This dressing is quick to fix, moist, and easy to cook in the slow cooker. Put raisins or dried cranberries in this easy dressing for a burst of flavor. Cleanup is easy when you spray the inside of the slow cooker with nonstick baking spray or grease it with butter.
- 4 tablespoons butter
- 8 ounces pork sausage (ground)
- 1 cup onion (chopped)
- 1 cup celery (chopped)
- 2 tablespoons parsley (chopped, fresh) or 2 teaspoons parsley flakes (dried)
- 1 package (16 ounces) seasoned cornbread dressing crumbs
- 1 teaspoon poultry seasoning
- Optional: 1/2 teaspoon rubbed sage
- 2 1/2 cups chicken broth
- 1 egg (lightly beaten)
- 1/2 cup cranberries or raisins (dried)
Butter inside of slow cooker or spray with nonstick baking spray.

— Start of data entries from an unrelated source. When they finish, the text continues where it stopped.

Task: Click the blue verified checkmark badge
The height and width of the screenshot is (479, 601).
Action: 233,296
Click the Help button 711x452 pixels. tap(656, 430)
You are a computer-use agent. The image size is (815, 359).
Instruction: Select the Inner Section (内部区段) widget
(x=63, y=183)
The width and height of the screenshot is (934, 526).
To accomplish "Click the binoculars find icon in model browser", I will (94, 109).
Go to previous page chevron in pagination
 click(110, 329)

In a large skillet melt butter and add sausage, cooking and breaking up, until sausage is lightly browned. Add onion and celery and continue cooking until vegetables are tender. Add parsley, poultry seasoning, and sage, if using.
In a large bowl, combine the sausage and vegetable mixture with the crumbs. Stir until blended; add chicken broth. Add salt and pepper to taste and blend well. Blend in the lightly beaten egg and stir in the cranberries or raisins. Spoon into the prepared slow cooker but do not pack. Cover and cook on HIGH for 45 minutes. Reduce heat to LOW and cook for 3 1/2 to 4 1/2 hours longer.